Break My Stride for State Insurance, with its chorus of everyday people walking down a nondescript Kiwi street against a background of really bad-day scenarios – house fires, car wrecks and floods – found its human heart by having the cast sing like ordinary folk, not trained singers. “It’s a bit like Les Mis, which came out at the same time,” says Price. “Actors singing in their own voices. It was so much more emotional. And I thought, that’s the thing, you want these guys to be like you, not like some pop star or stage-school kid, telling you this stuff. It’s someone who’s had a bad day. It’s that connecting thing again. It’s about the measure.
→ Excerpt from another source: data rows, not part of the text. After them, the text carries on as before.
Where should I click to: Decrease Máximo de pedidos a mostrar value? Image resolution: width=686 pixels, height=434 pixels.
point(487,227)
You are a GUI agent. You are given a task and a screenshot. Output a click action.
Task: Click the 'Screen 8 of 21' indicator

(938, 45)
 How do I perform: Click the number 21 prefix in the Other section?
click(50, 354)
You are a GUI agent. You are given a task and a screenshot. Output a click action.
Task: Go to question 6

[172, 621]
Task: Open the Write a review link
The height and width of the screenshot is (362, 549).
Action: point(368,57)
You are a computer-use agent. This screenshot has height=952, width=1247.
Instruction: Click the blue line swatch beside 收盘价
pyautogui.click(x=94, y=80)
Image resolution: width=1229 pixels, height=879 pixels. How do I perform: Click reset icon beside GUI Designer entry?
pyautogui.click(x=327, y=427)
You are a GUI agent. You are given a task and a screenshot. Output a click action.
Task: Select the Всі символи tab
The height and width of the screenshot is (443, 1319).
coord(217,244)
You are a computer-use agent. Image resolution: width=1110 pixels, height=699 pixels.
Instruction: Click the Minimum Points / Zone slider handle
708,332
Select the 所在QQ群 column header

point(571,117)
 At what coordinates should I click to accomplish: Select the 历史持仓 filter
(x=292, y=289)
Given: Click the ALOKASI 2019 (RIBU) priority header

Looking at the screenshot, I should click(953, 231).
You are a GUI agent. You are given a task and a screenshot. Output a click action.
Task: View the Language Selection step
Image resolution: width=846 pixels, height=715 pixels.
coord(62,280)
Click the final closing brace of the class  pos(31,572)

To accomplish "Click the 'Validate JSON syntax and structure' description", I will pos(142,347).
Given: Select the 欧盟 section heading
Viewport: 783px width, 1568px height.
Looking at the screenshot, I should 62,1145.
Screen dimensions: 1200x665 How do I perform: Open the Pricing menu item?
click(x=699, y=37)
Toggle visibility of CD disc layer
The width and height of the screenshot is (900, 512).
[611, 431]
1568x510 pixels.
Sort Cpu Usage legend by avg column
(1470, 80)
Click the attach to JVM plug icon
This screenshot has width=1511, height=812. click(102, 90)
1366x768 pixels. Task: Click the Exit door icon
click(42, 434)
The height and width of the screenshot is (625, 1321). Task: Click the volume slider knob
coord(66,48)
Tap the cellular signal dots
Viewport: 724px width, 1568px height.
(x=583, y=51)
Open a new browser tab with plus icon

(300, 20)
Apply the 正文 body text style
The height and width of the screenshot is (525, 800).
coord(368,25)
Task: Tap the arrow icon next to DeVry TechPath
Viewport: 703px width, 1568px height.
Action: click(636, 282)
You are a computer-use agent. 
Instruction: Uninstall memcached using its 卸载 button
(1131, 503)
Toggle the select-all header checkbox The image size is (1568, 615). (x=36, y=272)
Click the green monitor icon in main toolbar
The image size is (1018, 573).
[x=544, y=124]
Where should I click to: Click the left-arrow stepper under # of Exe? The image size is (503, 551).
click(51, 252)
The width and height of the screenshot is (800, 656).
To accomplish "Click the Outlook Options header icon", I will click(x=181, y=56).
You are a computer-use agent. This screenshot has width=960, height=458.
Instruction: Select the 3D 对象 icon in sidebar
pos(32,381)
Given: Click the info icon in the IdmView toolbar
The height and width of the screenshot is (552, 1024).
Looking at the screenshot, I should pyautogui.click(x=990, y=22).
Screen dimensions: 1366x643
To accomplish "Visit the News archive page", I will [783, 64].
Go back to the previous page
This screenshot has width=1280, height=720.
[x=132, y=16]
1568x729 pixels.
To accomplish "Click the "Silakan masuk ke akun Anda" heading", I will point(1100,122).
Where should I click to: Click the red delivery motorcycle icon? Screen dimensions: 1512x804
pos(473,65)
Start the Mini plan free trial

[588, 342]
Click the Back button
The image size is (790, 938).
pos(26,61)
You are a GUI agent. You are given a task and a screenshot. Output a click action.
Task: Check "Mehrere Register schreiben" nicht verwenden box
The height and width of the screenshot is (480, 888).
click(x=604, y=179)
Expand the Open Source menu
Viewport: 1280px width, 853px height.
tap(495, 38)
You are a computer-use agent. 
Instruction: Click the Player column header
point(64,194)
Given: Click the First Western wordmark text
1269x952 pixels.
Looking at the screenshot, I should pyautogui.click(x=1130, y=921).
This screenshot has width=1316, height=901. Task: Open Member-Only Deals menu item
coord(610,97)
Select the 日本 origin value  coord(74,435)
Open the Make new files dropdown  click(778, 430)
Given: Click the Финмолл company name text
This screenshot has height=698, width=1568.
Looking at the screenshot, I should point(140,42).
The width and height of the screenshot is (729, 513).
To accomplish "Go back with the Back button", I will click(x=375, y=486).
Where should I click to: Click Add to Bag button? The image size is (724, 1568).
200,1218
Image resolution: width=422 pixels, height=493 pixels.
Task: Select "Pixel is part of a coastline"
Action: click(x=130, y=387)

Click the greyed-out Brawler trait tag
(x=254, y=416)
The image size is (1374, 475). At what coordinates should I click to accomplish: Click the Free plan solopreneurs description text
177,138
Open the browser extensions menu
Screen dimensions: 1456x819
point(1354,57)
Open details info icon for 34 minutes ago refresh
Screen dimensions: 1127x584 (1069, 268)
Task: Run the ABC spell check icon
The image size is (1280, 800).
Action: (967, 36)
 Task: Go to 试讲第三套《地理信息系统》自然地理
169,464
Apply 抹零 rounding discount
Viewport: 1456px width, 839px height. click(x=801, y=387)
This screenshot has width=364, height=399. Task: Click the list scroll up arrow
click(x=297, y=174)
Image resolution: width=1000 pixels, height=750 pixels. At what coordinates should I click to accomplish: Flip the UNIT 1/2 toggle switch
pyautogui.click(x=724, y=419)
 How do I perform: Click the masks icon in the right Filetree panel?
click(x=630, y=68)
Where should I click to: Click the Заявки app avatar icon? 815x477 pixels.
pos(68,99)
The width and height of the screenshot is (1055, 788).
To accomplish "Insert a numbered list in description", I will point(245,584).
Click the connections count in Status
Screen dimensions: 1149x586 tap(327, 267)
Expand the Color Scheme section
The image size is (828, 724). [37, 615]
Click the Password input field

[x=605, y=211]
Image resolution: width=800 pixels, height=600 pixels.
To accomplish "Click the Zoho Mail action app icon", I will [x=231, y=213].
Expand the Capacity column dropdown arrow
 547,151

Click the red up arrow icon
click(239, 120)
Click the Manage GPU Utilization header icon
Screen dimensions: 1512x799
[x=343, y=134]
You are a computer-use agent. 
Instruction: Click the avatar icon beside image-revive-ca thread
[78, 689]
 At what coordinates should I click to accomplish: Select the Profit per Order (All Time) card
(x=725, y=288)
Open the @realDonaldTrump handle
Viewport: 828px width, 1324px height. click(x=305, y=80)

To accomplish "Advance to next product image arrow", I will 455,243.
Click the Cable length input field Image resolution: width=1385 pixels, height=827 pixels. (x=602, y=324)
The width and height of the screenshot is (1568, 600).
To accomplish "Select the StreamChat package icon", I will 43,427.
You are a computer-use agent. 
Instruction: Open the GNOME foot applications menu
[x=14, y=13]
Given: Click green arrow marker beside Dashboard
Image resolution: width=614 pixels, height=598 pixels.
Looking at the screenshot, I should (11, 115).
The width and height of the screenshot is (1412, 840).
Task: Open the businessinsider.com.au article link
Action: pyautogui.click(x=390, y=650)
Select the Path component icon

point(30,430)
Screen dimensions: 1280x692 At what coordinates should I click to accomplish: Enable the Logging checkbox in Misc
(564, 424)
The story had to be more dominant than musical precision.”
His forays into longer form, including episodes of TV series The Insiders Guide to Love, won him a Directors Guild Drama Directing award. “We had two weeks of rehearsals,” he says of the TV show, “so we could really get into how it would look and how it would feel. Instead of shooting 30 seconds a day and fussing over it, you’re shooting 7 minutes, 7-8 pages, and it has to be, boom boom boom. That process sharpens you up and makes you more comfortable with being creative on set. Now I’m more trusting of my instincts.”
Be generous to your viewer
Whether it’s long or short form, in a multi-platform environment, Price believes a 30-second spot has to compete on the same level as a 30-minute drama when it comes to building audiences. “People used to watch your ad no matter what, because it was in the middle of a great show,” he says, “but we’re moving from the model of ‘have to watch’ to ‘want to watch’. And we have to get away from the concept of the idea being dominant to the guest, or the viewer, being dominant. In the sense that you’re giving someone something for a stretch of time and it needs to be human and emotional, it needs to be like a great film. It needs to have those things if you want someone’s time. You have to be generous with yourself and what you’re giving.”